[Mobilisation] Les bonnets jaunes se sont rassemblés, lundi 5 janvier sur le rond-point de Jardiland et devant la sous-préfecture à Bergerac pour dénoncer le protocole d’abattage de la DNC et alerter sur la situation viticole.
Il faisait près de – 7 °C, lundi 5 janvier vers 19 heures sur le rond-point de Jardiland à Bergerac. Mais ce froid piquant n’a pas découragé la quarantaine d’agriculteurs de la Coordination rurale qui en plus du froid, a bravé l’interdiction de la préfecture de région qui avait suspendu la circulation des tracteurs en cortège.
Après une pause dans la mobilisation, en raison des fêtes de fin d’année, le syndicat souhaitait mettre de nouveau la pression sur l’État au moment même où leurs représentants nationaux étaient reçus par le Premier ministre, Sébastien Lecornu.
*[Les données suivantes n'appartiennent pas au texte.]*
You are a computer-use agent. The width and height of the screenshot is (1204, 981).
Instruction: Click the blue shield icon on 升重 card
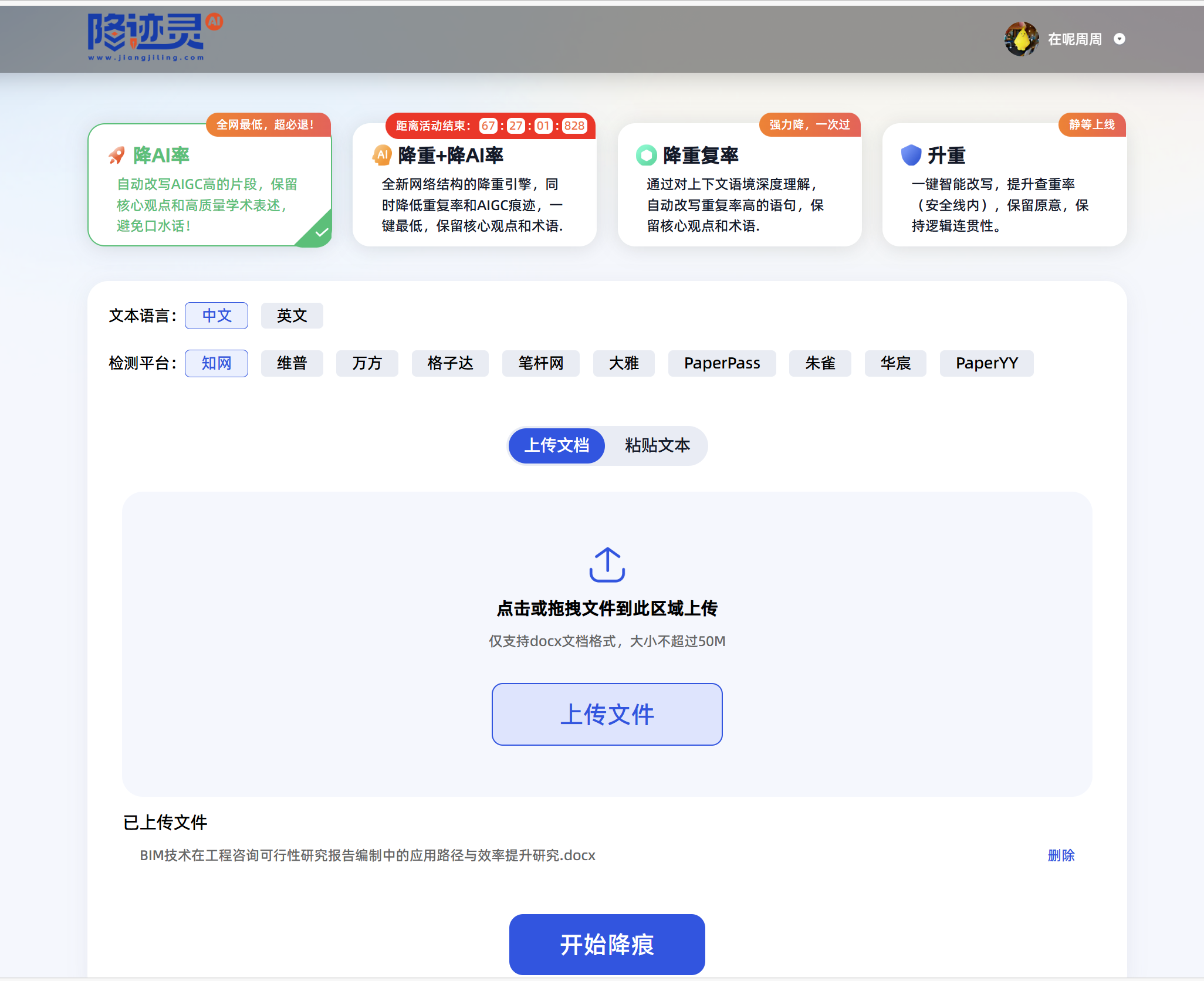[x=911, y=155]
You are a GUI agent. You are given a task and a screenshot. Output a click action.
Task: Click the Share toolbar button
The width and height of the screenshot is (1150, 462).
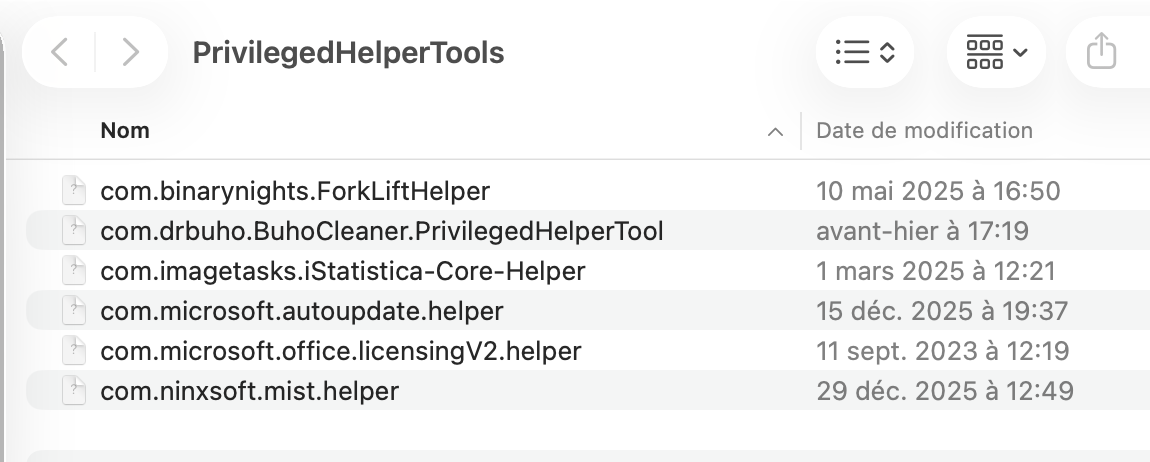coord(1100,53)
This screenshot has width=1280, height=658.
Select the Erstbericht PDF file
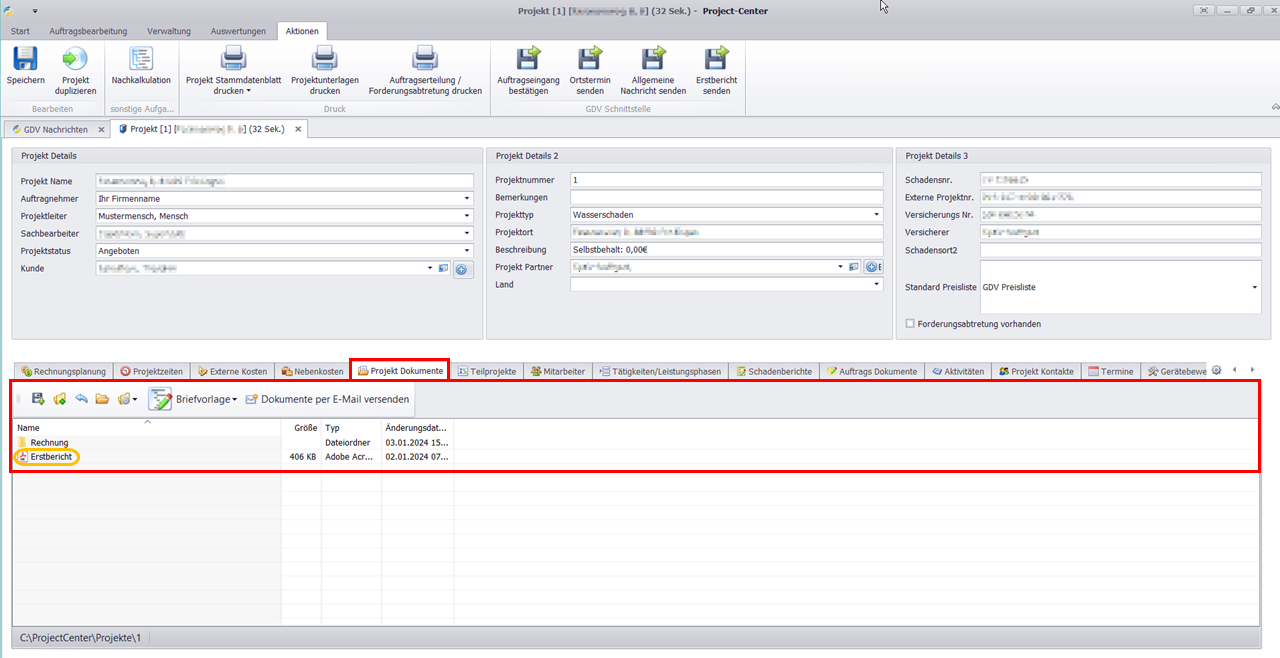pos(50,457)
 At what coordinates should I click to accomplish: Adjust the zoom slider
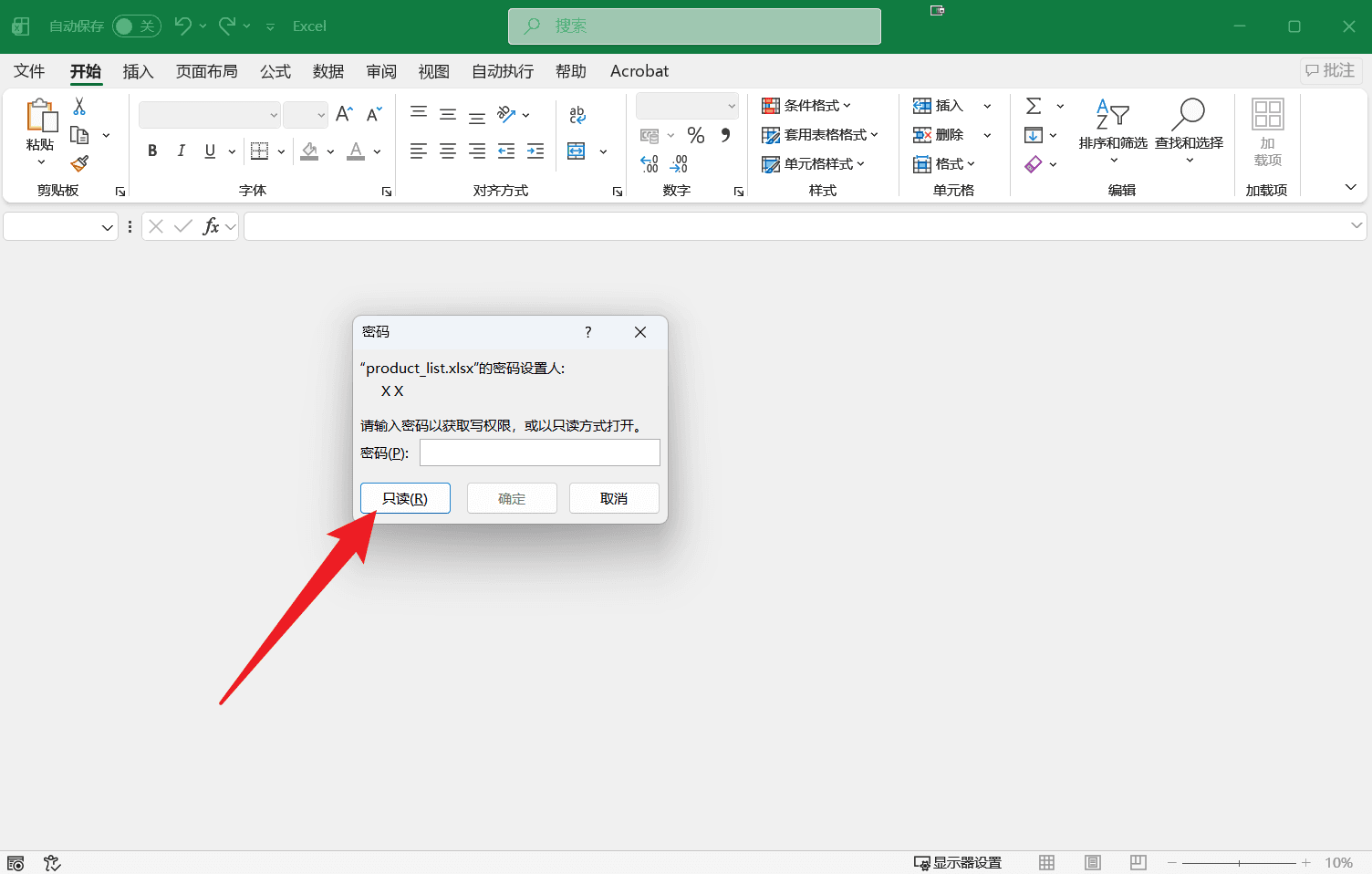(1238, 861)
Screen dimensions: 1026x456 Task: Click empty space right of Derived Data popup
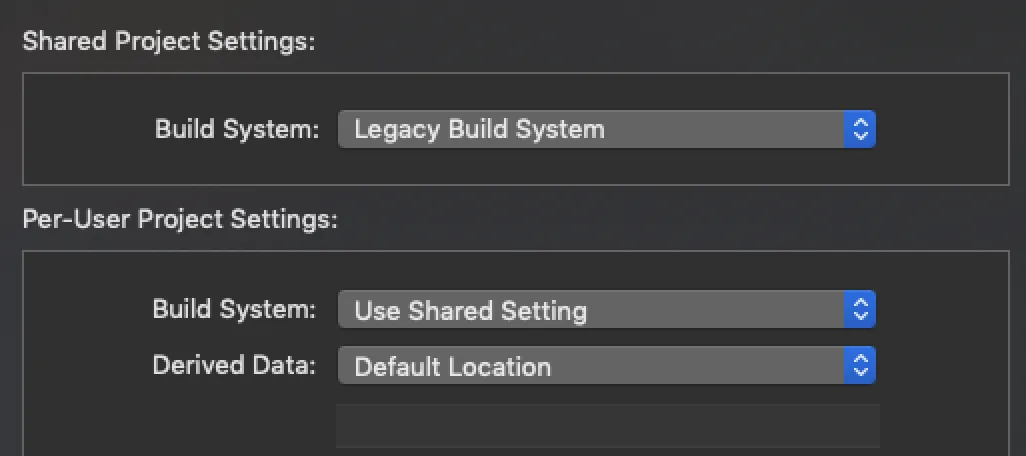tap(940, 366)
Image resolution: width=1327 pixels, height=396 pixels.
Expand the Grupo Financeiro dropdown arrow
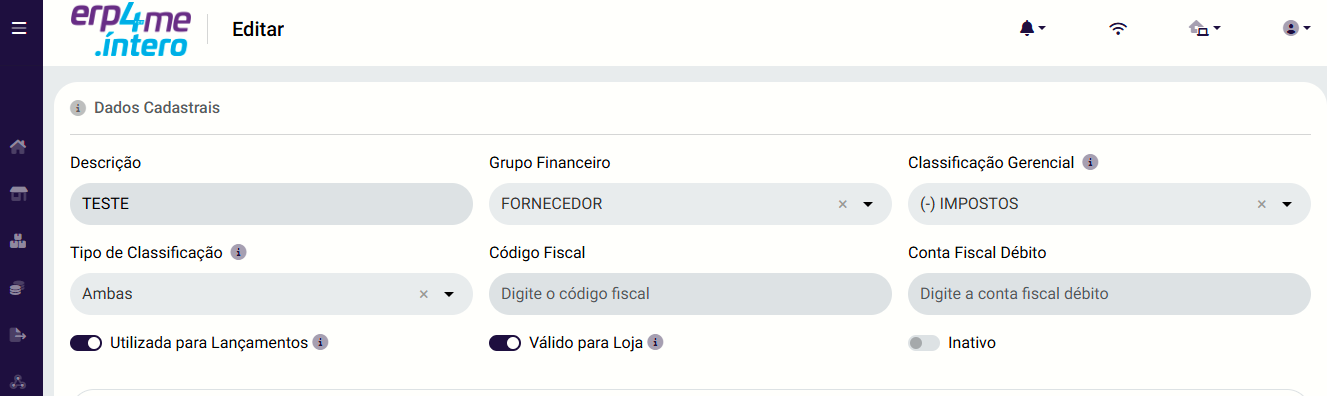click(868, 204)
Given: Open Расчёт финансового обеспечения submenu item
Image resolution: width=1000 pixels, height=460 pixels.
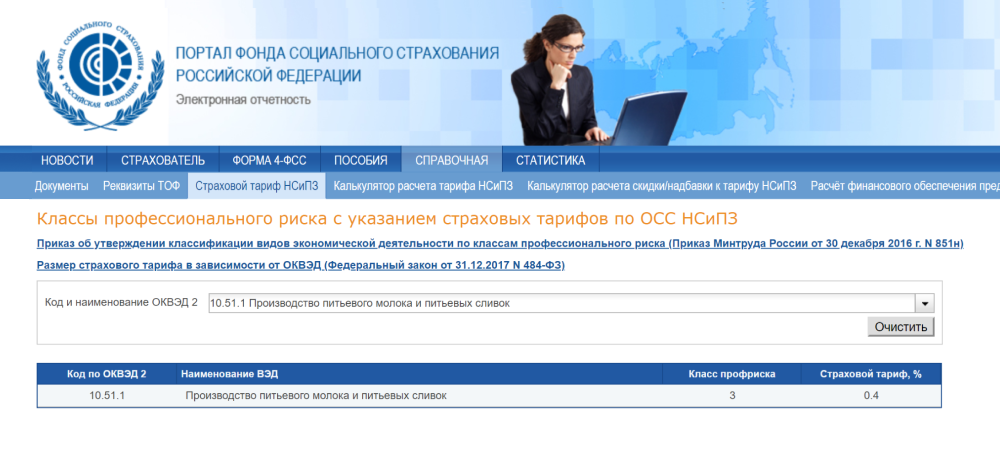Looking at the screenshot, I should (x=903, y=186).
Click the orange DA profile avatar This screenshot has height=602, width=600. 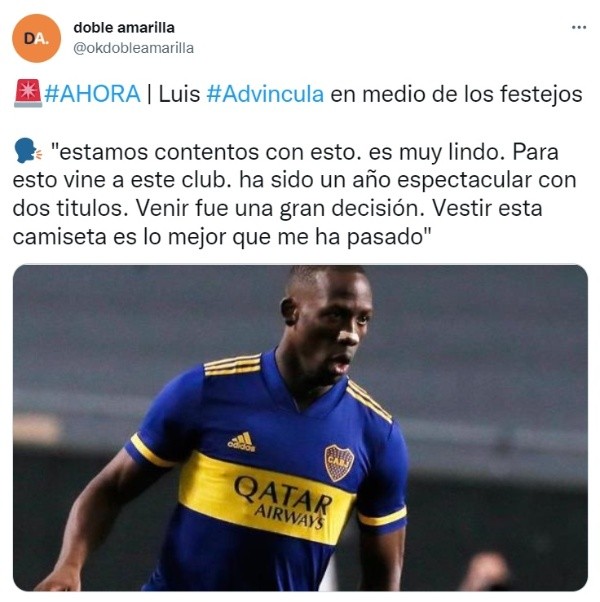click(36, 38)
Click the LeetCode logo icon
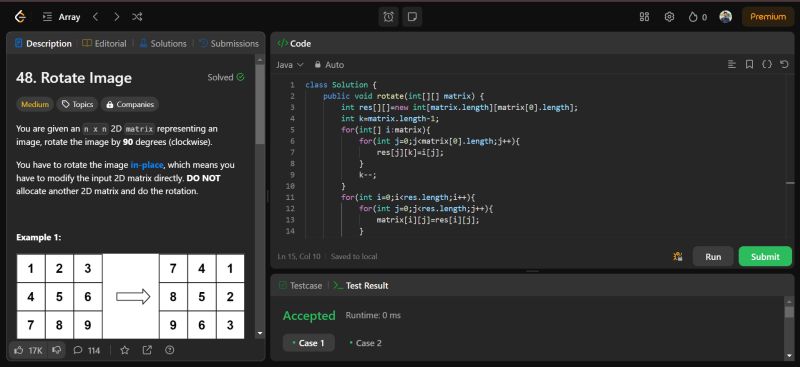This screenshot has height=367, width=800. click(20, 17)
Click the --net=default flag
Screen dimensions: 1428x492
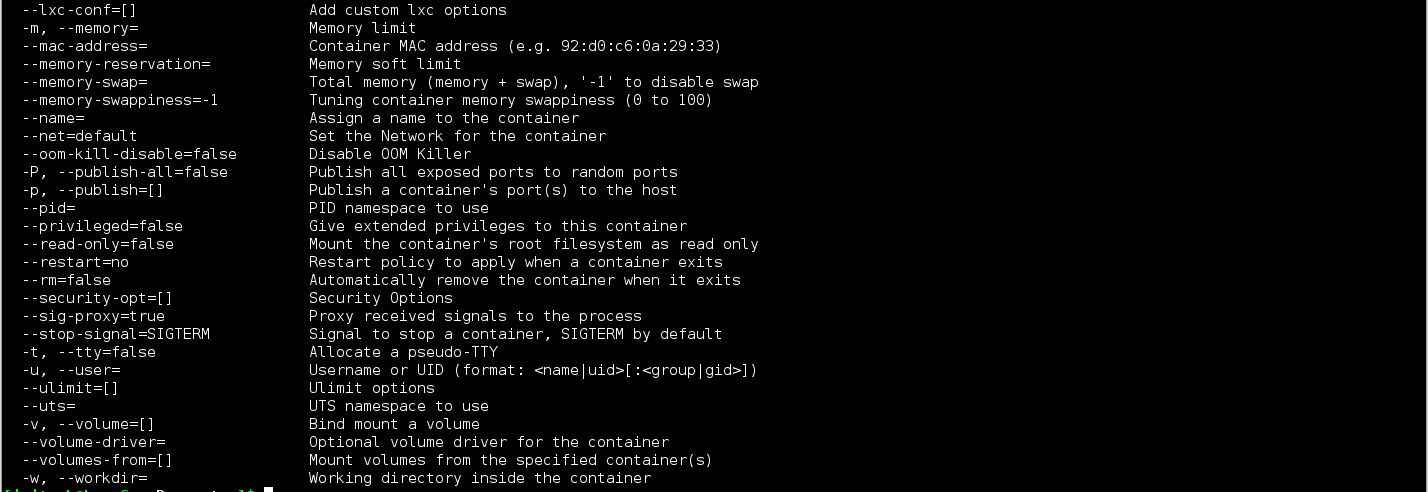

Les revendications sont bien connues et n’ont pas évolué : les bonnets jaunes dénoncent toujours la gestion faite par l’État de la DNC mais ils comptaient aussi alerter sur la situation difficile que traverse le secteur agricole. « Depuis deux ans, il n’y a rien qui bouge. À Bergerac, la viticulture, ça devient une catastrophe et beaucoup d’agriculteurs ne s’en relèveront pas. Nous souhaitons montrer à nos instances que nous sommes mobilisés. Nous avons laissé les Français tranquilles pendant les fêtes et maintenant, nous ressortons toujours aussi déterminés », explique Julien Fauché, conseiller à la Chambre d’agriculture et membre de la Coordination rurale. À ses côtés, Teddy Faugère, administrateur à la CR 24, abonde : « Le problème, c’est que personne ne veut nous écouter. C’est pourtant simple : ce que l’on veut, c’est avoir du revenu dans nos fermes. Ensuite, l’abattage massif pratiqué dans le cadre de la DNC ne devrait pas exister. Abattre tout un troupeau pour simplement une bête malade, ça ne devrait pas se faire. »
La jeunesse dans la rue
Ce qui frappe, cortège après cortège, c’est la jeunesse dans les rangs des manifestants. Ces jeunes de la CR sont plus déterminés que jamais à se faire entendre pour exercer, malgré les difficultés, ce métier d’agriculteur.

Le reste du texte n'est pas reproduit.